New terminals would also be built at Glendale on Skye to shorten the crossing to Lochmaddy on North Uist and another at Kilmoluaig to Tarbert on Harris.

Likewise, Islay passengers would get a ferry from Keills on the mainland and travel to Lagg on Jura, before crossing to Islay. One other advantage is that carbon emissions would be greatly reduced without the need for hybrid fuel ferries.

Pedersen added: “Both are much shorter than the current Kennacraig to Port Askaig/Port Ellen service on Islay and would allow up to ten daily crossings and the option of direct bus services between the islands and Glasgow.”

Minister for Energy, Connectivity and the Islands, Paul Wheelhouse, said: “We are continuing to invest in new vessels and ferry infrastructure to renew the fleet in accordance with the published Vessel Replacement and Deployment Plan. Over £1 billion has been invested in ferry services across the Clyde and Hebrides routes, since 2007.

“Work is also already under way to appraise, and subsequently to deliver on, further improvements to the ferry services to the Western Isles.”

The majority of all visitors to the Outer Hebrides travel through Stornoway harbour, emphasising the importance of the CalMac ferry service to both the town and the wider islands.

The M.V Loch Seaforth, the biggest vessel in the CalMac fleet, sails between Ullapool and Stornoway three times a day, bringing with it up to 700 passengers, 143 cars or 20 commercial vehicles each time it arrives in Lewis.

Some 280,000 ferry passengers, 95,000 cars and 13,000 commercial vehicles a year come to Stornoway via the ferry.

Weekend crossings operate at full capacity and strong growth in tourism means that there are severe capacity constraints during the summer months.

Stornoway Port Authority, which has ambitious plans to develop the harbour as part of a 20-year Master Plan, is developing proposals to ensure the Port is able to accommodate the freight ferry which will likely be deployed to the route over the next few years.

Alex Macleod, the authority’s chief executive, said: “The existing ferry provides a good service which is an absolute lifeline for the community. But the risks in being dependent on a single vessel underline the need for additional capacity to cope with existing requirements and future needs.

“The projects we are developing in the Master Plan will help stimulate further economic growth but capacity limitations on ferries could have an impact on that potential growth.

“There will always be difficulties with ferry traffic in such a weather-affected part of the world, and as we have done for over 140 years, we will continue to work very closely with Calmac ferries to assist with the delivery of a robust and flexible service. Liaising closely with Calmac Ferries we will work together to find solutions for the good of the islands and everyone who uses these essential ferry services.”

HebCelt relies heavily on CalMac ferry services to bring thousands of music fans to Lewis each summer.
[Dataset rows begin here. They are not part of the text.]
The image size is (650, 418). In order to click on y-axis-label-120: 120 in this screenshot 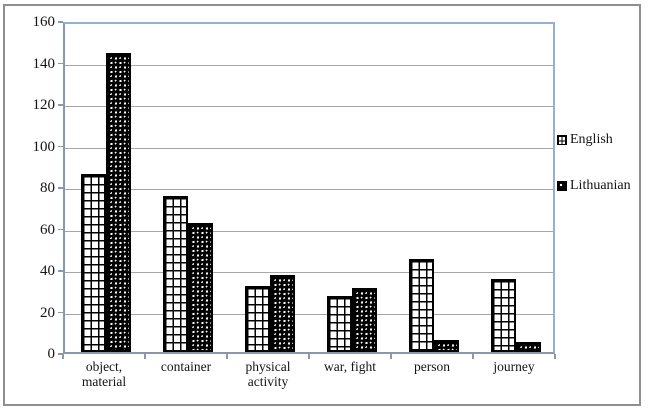, I will do `click(44, 105)`.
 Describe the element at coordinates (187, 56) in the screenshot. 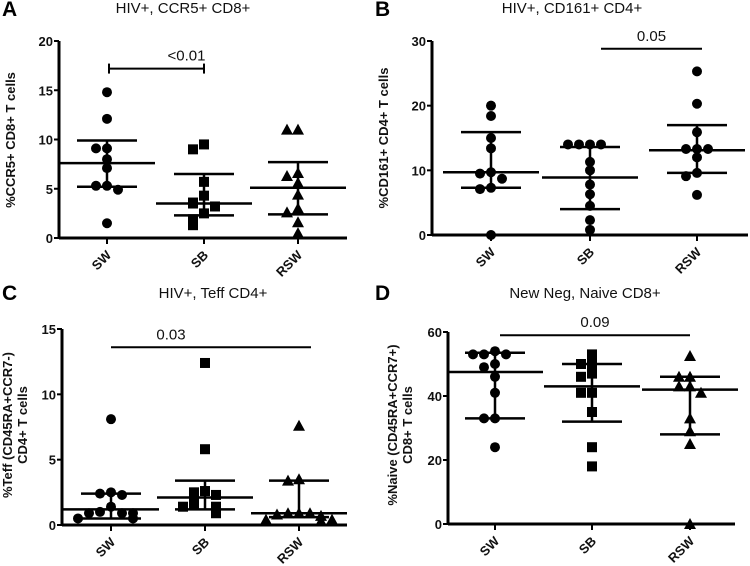

I see `p-value-label: <0.01` at that location.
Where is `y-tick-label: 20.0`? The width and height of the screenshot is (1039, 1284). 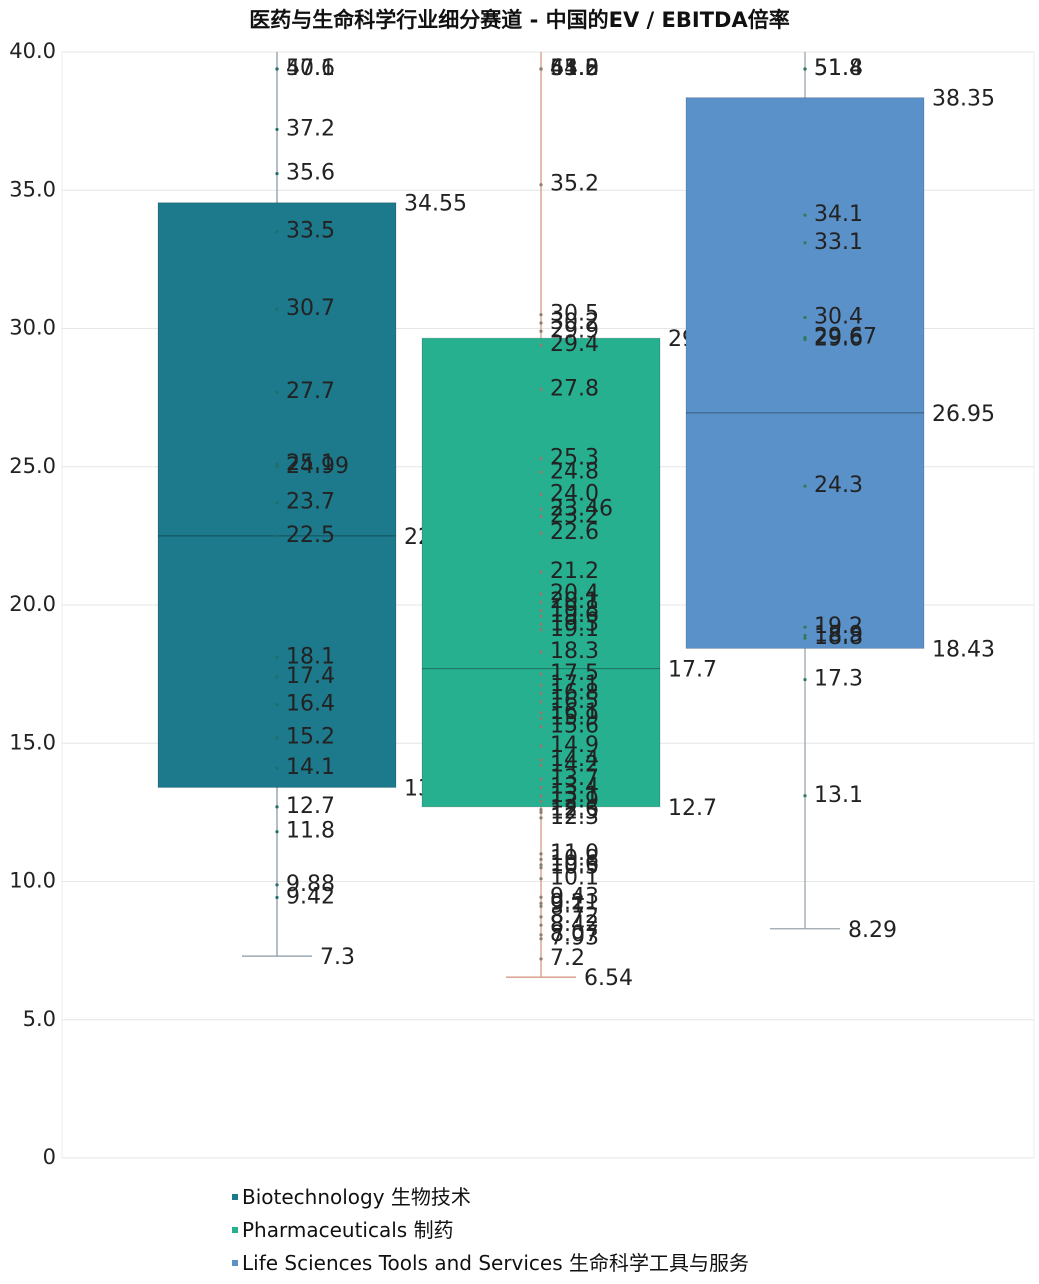 y-tick-label: 20.0 is located at coordinates (32, 604).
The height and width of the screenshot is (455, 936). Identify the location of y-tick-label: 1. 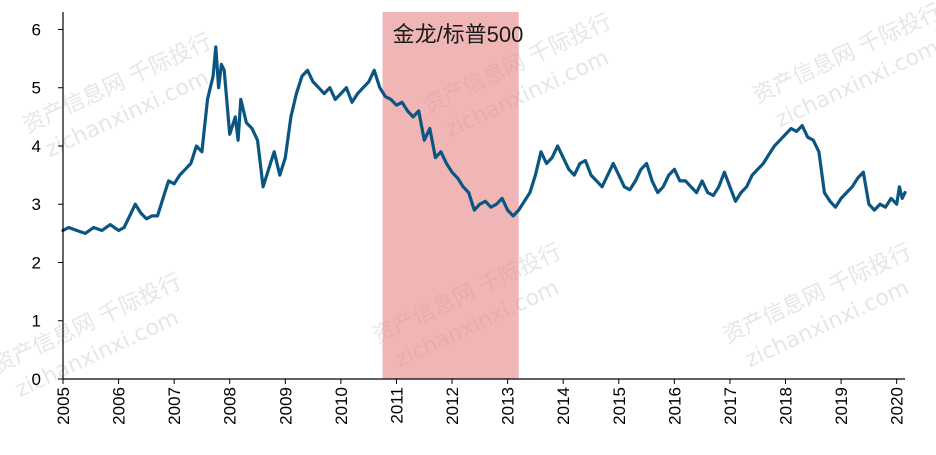
(36, 322).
The event is a huge economic driver for the islands, generating more than £2 million a year and filling hotels, guest houses and campsites. Half the festival audience comes from outside the islands and the ferry route from Ullapool to Stornoway is the main gateway to the Outer Hebrides for these visitors.

HebCelt is also a catalyst for many island-hopping holidays with festival-goers using it as the start of a tour of Lewis, Harris, the Uists and Barra which also depend on CalMac services.

Such is the demand during HebCelt that ferry services have been extended in recent years around festival time to ensure fans are able to get to and from the islands.

Festival director Caroline Maclennan said: “We have a really close relationship with CalMac and appreciate many of the difficulties and challenges it faces.

“CalMac is doing its best with an ageing fleet. The real conversation taking place just now is the frustration over the lack of investment in our lifeline services by successive governments.

“It’s easy to criticise the service when things go wrong, but there are many sides to it.

“We have a very constructive dialogue with the company which helps us effectively address issues, not just those directly affecting ferry services, but also travel to ports and connecting services which can affect both regular travellers and visitors.”